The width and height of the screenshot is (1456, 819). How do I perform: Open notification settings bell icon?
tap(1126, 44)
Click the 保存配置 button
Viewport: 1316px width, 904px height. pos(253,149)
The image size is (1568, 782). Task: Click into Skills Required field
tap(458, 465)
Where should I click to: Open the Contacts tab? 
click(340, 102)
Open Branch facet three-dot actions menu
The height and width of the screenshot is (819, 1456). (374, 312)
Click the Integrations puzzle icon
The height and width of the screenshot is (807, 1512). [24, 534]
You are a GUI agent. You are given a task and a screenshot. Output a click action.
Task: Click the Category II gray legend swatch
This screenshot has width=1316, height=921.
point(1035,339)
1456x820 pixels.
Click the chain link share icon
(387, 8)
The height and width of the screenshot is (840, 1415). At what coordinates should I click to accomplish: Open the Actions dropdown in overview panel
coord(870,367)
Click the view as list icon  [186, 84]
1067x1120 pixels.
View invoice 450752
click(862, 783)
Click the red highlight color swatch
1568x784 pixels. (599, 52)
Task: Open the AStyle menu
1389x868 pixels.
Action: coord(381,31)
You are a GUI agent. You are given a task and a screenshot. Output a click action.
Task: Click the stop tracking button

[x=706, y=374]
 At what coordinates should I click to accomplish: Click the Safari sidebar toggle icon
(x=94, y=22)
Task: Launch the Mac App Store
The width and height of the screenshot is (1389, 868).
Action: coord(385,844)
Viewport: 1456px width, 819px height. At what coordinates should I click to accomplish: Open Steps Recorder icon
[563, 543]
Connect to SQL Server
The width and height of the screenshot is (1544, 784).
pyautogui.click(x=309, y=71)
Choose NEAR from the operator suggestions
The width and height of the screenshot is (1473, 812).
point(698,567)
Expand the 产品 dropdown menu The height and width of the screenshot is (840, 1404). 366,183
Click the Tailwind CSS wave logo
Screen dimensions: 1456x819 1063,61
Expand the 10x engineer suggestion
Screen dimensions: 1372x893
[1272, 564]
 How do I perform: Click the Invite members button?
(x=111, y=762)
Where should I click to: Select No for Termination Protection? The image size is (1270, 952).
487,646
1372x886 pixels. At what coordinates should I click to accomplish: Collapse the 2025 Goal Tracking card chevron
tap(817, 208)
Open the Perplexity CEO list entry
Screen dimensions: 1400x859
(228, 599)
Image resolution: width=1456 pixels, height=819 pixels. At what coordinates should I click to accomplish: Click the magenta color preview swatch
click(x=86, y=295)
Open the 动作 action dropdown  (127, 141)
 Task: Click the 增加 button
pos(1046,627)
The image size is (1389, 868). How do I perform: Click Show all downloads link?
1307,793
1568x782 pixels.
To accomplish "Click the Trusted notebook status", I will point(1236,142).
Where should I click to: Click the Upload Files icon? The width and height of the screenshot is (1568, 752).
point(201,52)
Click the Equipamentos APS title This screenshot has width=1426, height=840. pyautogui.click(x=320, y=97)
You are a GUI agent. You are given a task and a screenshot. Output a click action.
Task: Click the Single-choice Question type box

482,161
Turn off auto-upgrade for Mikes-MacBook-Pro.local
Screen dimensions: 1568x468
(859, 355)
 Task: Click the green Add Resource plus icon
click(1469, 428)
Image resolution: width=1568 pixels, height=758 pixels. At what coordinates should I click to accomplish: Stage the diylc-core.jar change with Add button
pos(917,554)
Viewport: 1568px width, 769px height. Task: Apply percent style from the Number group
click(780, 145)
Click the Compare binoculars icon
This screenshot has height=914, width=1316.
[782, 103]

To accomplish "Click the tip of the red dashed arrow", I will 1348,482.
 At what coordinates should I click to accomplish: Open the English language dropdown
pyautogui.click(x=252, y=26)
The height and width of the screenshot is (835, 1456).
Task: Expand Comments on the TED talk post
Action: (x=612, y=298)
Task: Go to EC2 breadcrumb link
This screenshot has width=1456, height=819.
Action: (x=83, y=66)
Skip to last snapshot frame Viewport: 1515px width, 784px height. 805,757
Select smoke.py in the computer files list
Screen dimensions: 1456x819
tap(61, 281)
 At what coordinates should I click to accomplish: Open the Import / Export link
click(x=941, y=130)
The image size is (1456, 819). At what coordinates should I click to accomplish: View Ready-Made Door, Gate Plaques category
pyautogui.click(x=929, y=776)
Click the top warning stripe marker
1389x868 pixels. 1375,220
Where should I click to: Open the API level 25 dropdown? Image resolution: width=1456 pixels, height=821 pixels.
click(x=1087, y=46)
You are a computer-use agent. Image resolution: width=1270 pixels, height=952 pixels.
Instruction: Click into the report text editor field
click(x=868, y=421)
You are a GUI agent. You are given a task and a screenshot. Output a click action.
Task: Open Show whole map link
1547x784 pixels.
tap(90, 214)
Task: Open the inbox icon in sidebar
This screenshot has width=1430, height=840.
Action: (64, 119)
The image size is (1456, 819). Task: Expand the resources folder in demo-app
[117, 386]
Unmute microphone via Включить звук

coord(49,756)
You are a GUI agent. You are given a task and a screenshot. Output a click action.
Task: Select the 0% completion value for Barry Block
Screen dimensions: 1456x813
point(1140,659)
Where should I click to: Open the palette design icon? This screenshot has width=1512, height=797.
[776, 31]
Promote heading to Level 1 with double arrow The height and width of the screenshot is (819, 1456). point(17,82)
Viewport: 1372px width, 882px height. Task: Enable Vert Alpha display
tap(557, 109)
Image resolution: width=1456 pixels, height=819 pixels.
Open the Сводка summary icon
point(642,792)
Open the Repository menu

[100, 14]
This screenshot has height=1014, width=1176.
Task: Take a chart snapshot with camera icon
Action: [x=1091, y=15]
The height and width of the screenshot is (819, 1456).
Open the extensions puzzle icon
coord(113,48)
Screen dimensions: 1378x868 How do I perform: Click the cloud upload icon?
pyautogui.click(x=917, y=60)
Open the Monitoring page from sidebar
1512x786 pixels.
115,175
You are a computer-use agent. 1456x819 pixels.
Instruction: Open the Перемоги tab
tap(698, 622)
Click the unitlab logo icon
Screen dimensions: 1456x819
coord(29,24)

PROMPT – Reproduce the listing above word for word.

EXPECTED ANSWER –
The width and height of the screenshot is (1456, 819). How do I perform: Open notification settings bell icon?
tap(1126, 44)
Click the 保存配置 button
Viewport: 1316px width, 904px height. pos(253,149)
The image size is (1568, 782). Task: Click into Skills Required field
tap(458, 465)
Where should I click to: Open the Contacts tab? 
click(340, 102)
Open Branch facet three-dot actions menu
The height and width of the screenshot is (819, 1456). (374, 312)
Click the Integrations puzzle icon
The height and width of the screenshot is (807, 1512). [24, 534]
You are a GUI agent. You are given a task and a screenshot. Output a click action.
Task: Click the Category II gray legend swatch
This screenshot has width=1316, height=921.
point(1035,339)
1456x820 pixels.
Click the chain link share icon
(387, 8)
The height and width of the screenshot is (840, 1415). At what coordinates should I click to accomplish: Open the Actions dropdown in overview panel
coord(870,367)
Click the view as list icon  [186, 84]
1067x1120 pixels.
View invoice 450752
click(862, 783)
Click the red highlight color swatch
1568x784 pixels. (599, 52)
Task: Open the AStyle menu
1389x868 pixels.
Action: coord(381,31)
You are a GUI agent. You are given a task and a screenshot. Output a click action.
Task: Click the stop tracking button

[x=706, y=374]
 At what coordinates should I click to accomplish: Click the Safari sidebar toggle icon
(x=94, y=22)
Task: Launch the Mac App Store
The width and height of the screenshot is (1389, 868).
Action: coord(385,844)
Viewport: 1456px width, 819px height. At what coordinates should I click to accomplish: Open Steps Recorder icon
[563, 543]
Connect to SQL Server
The width and height of the screenshot is (1544, 784).
pyautogui.click(x=309, y=71)
Choose NEAR from the operator suggestions
The width and height of the screenshot is (1473, 812).
point(698,567)
Expand the 产品 dropdown menu The height and width of the screenshot is (840, 1404). 366,183
Click the Tailwind CSS wave logo
Screen dimensions: 1456x819 1063,61
Expand the 10x engineer suggestion
Screen dimensions: 1372x893
[1272, 564]
 How do I perform: Click the Invite members button?
(x=111, y=762)
Where should I click to: Select No for Termination Protection? The image size is (1270, 952).
487,646
1372x886 pixels. At what coordinates should I click to accomplish: Collapse the 2025 Goal Tracking card chevron
tap(817, 208)
Open the Perplexity CEO list entry
Screen dimensions: 1400x859
(228, 599)
Image resolution: width=1456 pixels, height=819 pixels. At what coordinates should I click to accomplish: Click the magenta color preview swatch
click(x=86, y=295)
Open the 动作 action dropdown  (127, 141)
 Task: Click the 增加 button
pos(1046,627)
The image size is (1389, 868). How do I perform: Click Show all downloads link?
1307,793
1568x782 pixels.
To accomplish "Click the Trusted notebook status", I will point(1236,142).
Where should I click to: Click the Upload Files icon? The width and height of the screenshot is (1568, 752).
point(201,52)
Click the Equipamentos APS title This screenshot has width=1426, height=840. pyautogui.click(x=320, y=97)
You are a GUI agent. You are given a task and a screenshot. Output a click action.
Task: Click the Single-choice Question type box

482,161
Turn off auto-upgrade for Mikes-MacBook-Pro.local
Screen dimensions: 1568x468
(859, 355)
 Task: Click the green Add Resource plus icon
click(1469, 428)
Image resolution: width=1568 pixels, height=758 pixels. At what coordinates should I click to accomplish: Stage the diylc-core.jar change with Add button
pos(917,554)
Viewport: 1568px width, 769px height. Task: Apply percent style from the Number group
click(780, 145)
Click the Compare binoculars icon
This screenshot has height=914, width=1316.
[782, 103]

To accomplish "Click the tip of the red dashed arrow", I will 1348,482.
 At what coordinates should I click to accomplish: Open the English language dropdown
pyautogui.click(x=252, y=26)
The height and width of the screenshot is (835, 1456).
Task: Expand Comments on the TED talk post
Action: (x=612, y=298)
Task: Go to EC2 breadcrumb link
This screenshot has width=1456, height=819.
Action: (x=83, y=66)
Skip to last snapshot frame Viewport: 1515px width, 784px height. 805,757
Select smoke.py in the computer files list
Screen dimensions: 1456x819
tap(61, 281)
 At what coordinates should I click to accomplish: Open the Import / Export link
click(x=941, y=130)
The image size is (1456, 819). At what coordinates should I click to accomplish: View Ready-Made Door, Gate Plaques category
pyautogui.click(x=929, y=776)
Click the top warning stripe marker
1389x868 pixels. 1375,220
Where should I click to: Open the API level 25 dropdown? Image resolution: width=1456 pixels, height=821 pixels.
click(x=1087, y=46)
You are a computer-use agent. Image resolution: width=1270 pixels, height=952 pixels.
Instruction: Click into the report text editor field
click(x=868, y=421)
You are a GUI agent. You are given a task and a screenshot. Output a click action.
Task: Open Show whole map link
1547x784 pixels.
tap(90, 214)
Task: Open the inbox icon in sidebar
This screenshot has width=1430, height=840.
Action: (64, 119)
The image size is (1456, 819). Task: Expand the resources folder in demo-app
[117, 386]
Unmute microphone via Включить звук

coord(49,756)
You are a GUI agent. You are given a task and a screenshot. Output a click action.
Task: Select the 0% completion value for Barry Block
Screen dimensions: 1456x813
point(1140,659)
Where should I click to: Open the palette design icon? This screenshot has width=1512, height=797.
[776, 31]
Promote heading to Level 1 with double arrow The height and width of the screenshot is (819, 1456). point(17,82)
Viewport: 1372px width, 882px height. Task: Enable Vert Alpha display
tap(557, 109)
Image resolution: width=1456 pixels, height=819 pixels.
Open the Сводка summary icon
point(642,792)
Open the Repository menu

[100, 14]
This screenshot has height=1014, width=1176.
Task: Take a chart snapshot with camera icon
Action: [x=1091, y=15]
The height and width of the screenshot is (819, 1456).
Open the extensions puzzle icon
coord(113,48)
Screen dimensions: 1378x868 How do I perform: Click the cloud upload icon?
pyautogui.click(x=917, y=60)
Open the Monitoring page from sidebar
1512x786 pixels.
115,175
You are a computer-use agent. 1456x819 pixels.
Instruction: Open the Перемоги tab
tap(698, 622)
Click the unitlab logo icon
Screen dimensions: 1456x819
coord(29,24)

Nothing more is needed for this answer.